The 3 months correlation between Dongfeng and Mullen is -0.55. Overlapping area represents the amount of risk that can be diversified away by holding Dongfeng Group and Mullen Automotive in the same portfolio, assuming nothing else is changed. The correlation between historical prices or returns on Mullen Automotive and Dongfeng is a relative statistical measure of the degree to which these equity instruments tend to move together. The correlation coefficient measures the extent to which returns on Dongfeng Group are associated (or correlated) with Mullen Automotive. Values of the correlation coefficient range from -1 to +1, where. The correlation of zero (0) is possible when the price movement of Mullen Automotive has no effect on the direction of Dongfeng i.e., Dongfeng and Mullen Automotive go up and down completely randomly.

Pair Corralation between Dongfeng and Mullen Automotive

Assuming the 90 days horizon Dongfeng Group is expected to generate 0.38 times more return on investment than Mullen Automotive. However, Dongfeng Group is 2.61 times less risky than Mullen Automotive. It trades about 0.03 of its potential returns per unit of risk. Mullen Automotive is currently generating about -0.17 per unit of risk.
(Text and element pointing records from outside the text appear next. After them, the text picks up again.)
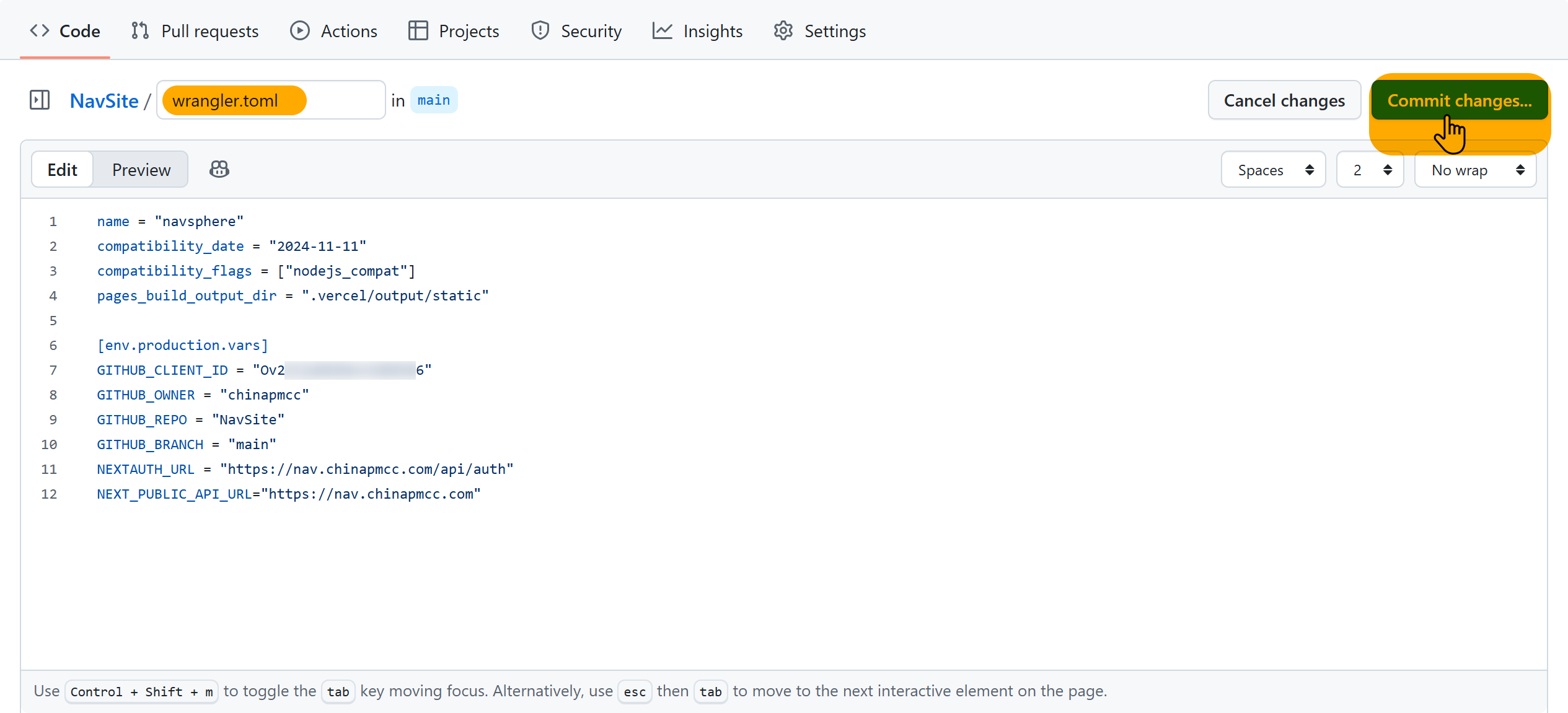This screenshot has height=713, width=1568.
Task: Click the Pull requests branch icon
Action: 140,31
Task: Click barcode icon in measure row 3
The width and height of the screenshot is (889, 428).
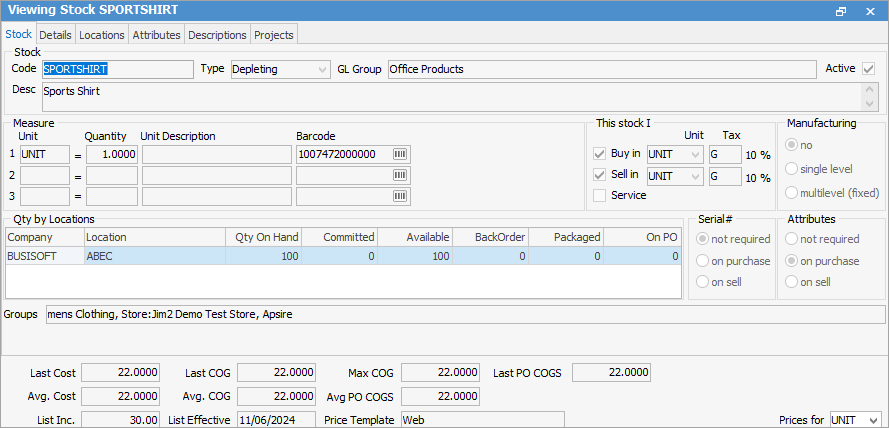Action: 401,196
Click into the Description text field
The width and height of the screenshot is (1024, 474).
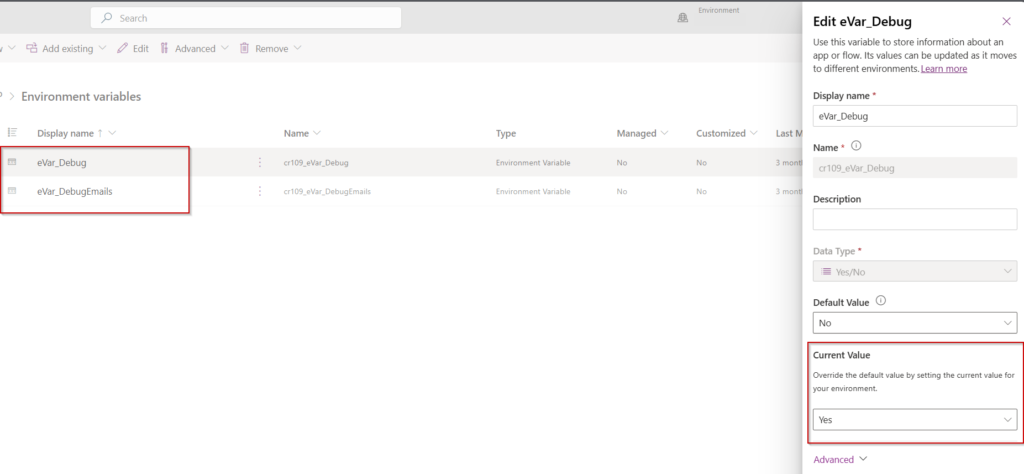[x=914, y=219]
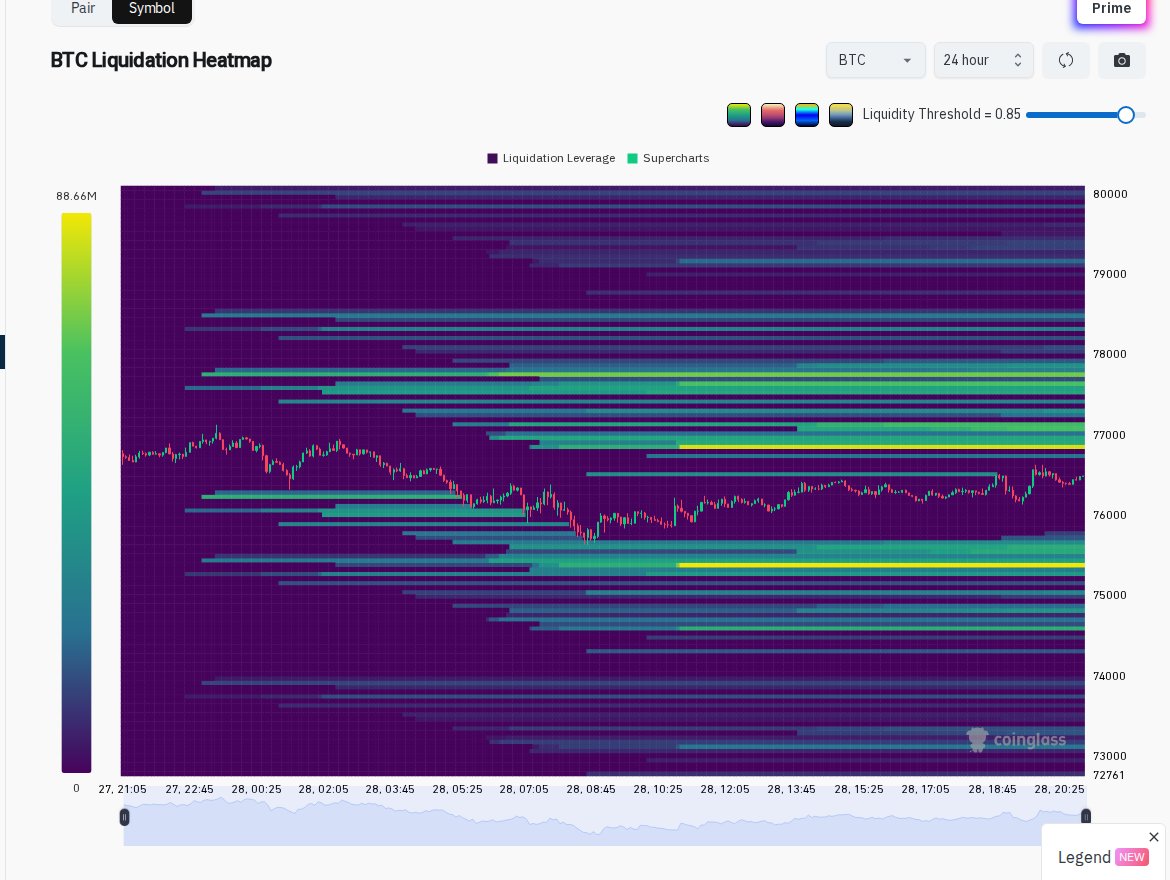Image resolution: width=1170 pixels, height=880 pixels.
Task: Take a chart screenshot with the camera icon
Action: (1122, 60)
If you would invest  50.00  in Dongfeng Group on September 21, 2024 and sell it today you would earn a total of  5.00  from holding Dongfeng Group or generate 10.0% return on investment over 90 days.
Time Period3 Months [change]
DirectionMoves Against 
StrengthVery Weak
Accuracy100.0%
ValuesDaily Returns

Dongfeng Group  vs.  Mullen Automotive

 Performance 
       Timeline  
Dongfeng Group 

Risk-Adjusted Performance

17 of 100

 
Weak
 
Strong
Solid
Compared to the overall equity markets, risk-adjusted returns on investments in Dongfeng Group are ranked lower than 17 (%) of all global equities and portfolios over the last 90 days. Despite nearly weak technical and fundamental indicators, Dongfeng reported solid returns over the last few months and may actually be approaching a breakup point.
Mullen Automotive 

Risk-Adjusted Performance

0 of 100

 
Weak
 
Strong
Very Weak
Over the last 90 days Mullen Automotive has generated negative risk-adjusted returns adding no value to investors with long positions. In spite of unsteady performance in the last few months, the Stock's essential indicators remain very healthy which may send shares a bit higher in January 2025. The recent disarray may also be a sign of long period up-swing for the firm investors.
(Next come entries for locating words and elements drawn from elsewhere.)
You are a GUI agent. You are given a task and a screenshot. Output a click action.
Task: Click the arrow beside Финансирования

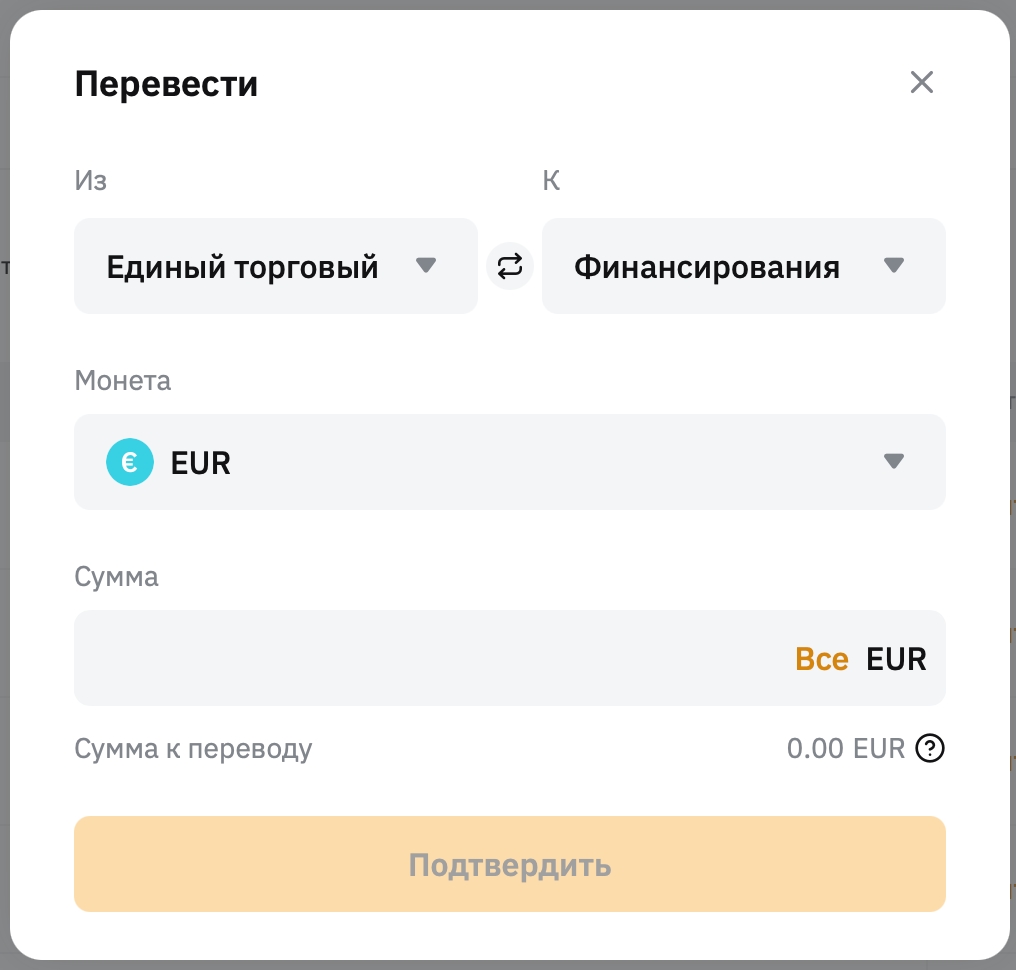click(x=894, y=266)
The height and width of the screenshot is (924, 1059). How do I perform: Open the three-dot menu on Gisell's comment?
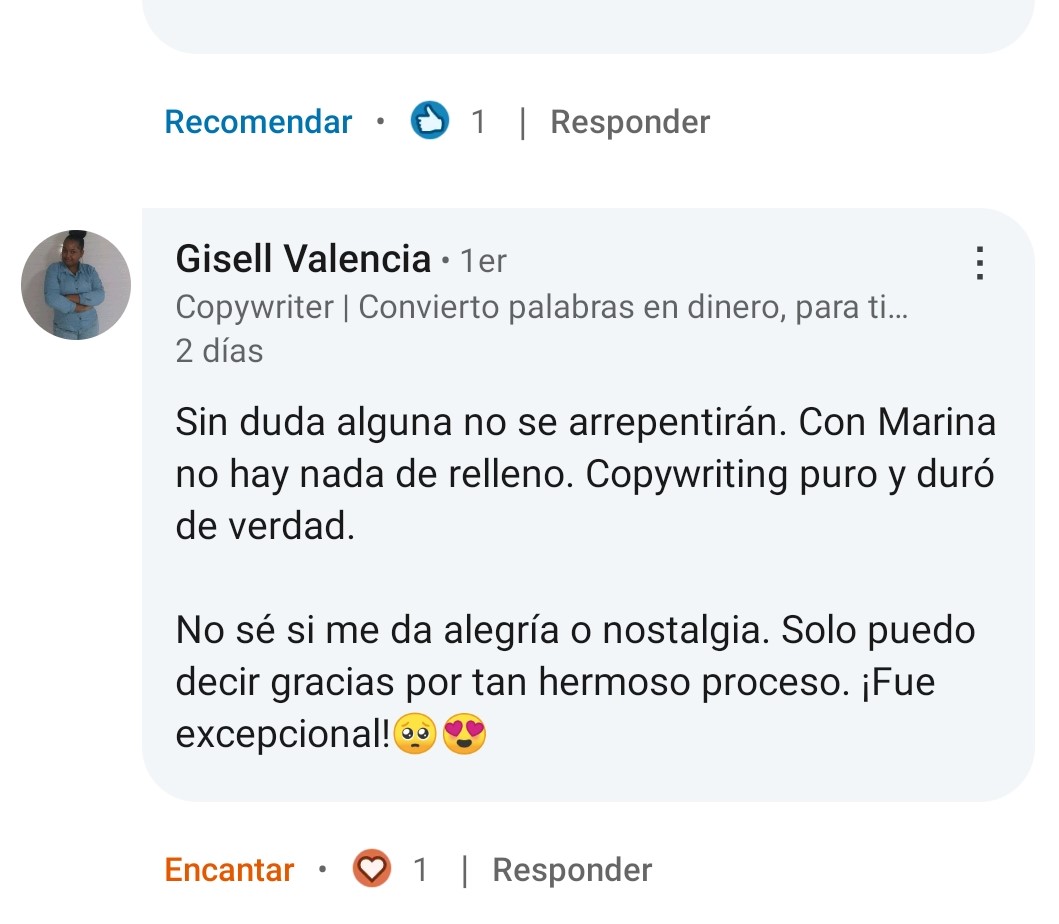point(979,263)
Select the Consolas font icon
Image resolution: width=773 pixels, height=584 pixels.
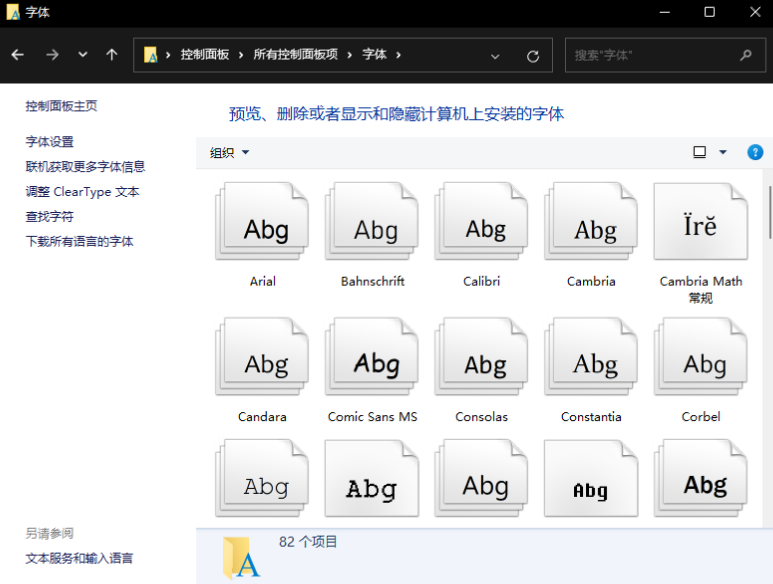pos(482,358)
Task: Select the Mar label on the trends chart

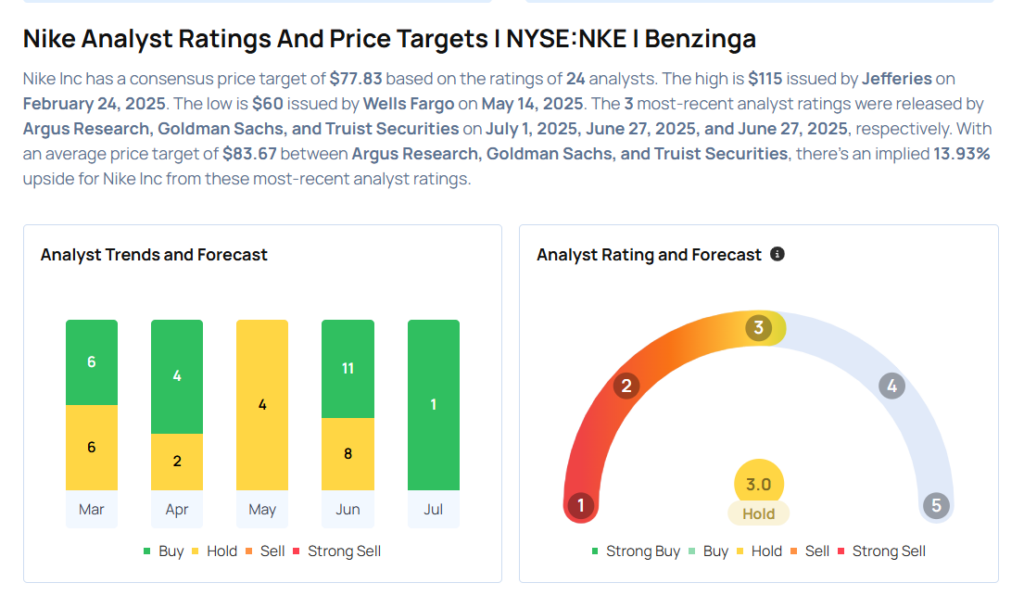Action: coord(91,510)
Dongfeng and Mullen Automotive Volatility Contrast

   Predicted Return Density   
       Returns  

Pair Trading with Dongfeng and Mullen Automotive

The main advantage of trading using opposite Dongfeng and Mullen Automotive positions is that it hedges away some unsystematic risk. Because of two separate transactions, even if Dongfeng position performs unexpectedly, Mullen Automotive can make up some of the losses. Pair trading also minimizes risk from directional movements in the market. For example, if an entire industry or sector drops because of unexpected headlines, the short position in Mullen Automotive will offset losses from the drop in Mullen Automotive's long position.
The idea behind Dongfeng Group and Mullen Automotive pairs trading is to make the combined position market-neutral, meaning the overall market's direction will not affect its win or loss (or potential downside or upside). This can be achieved by designing a pairs trade with two highly correlated stocks or equities that operate in a similar space or sector, making it possible to obtain profits through simple and relatively low-risk investment.
Check out your portfolio center.
Note that this page's information should be used as a complementary analysis to find the right mix of equity instruments to add to your existing portfolios or create a brand new portfolio. You can also try the Watchlist Optimization module to optimize watchlists to build efficient portfolios or rebalance existing positions based on the mean-variance optimization algorithm.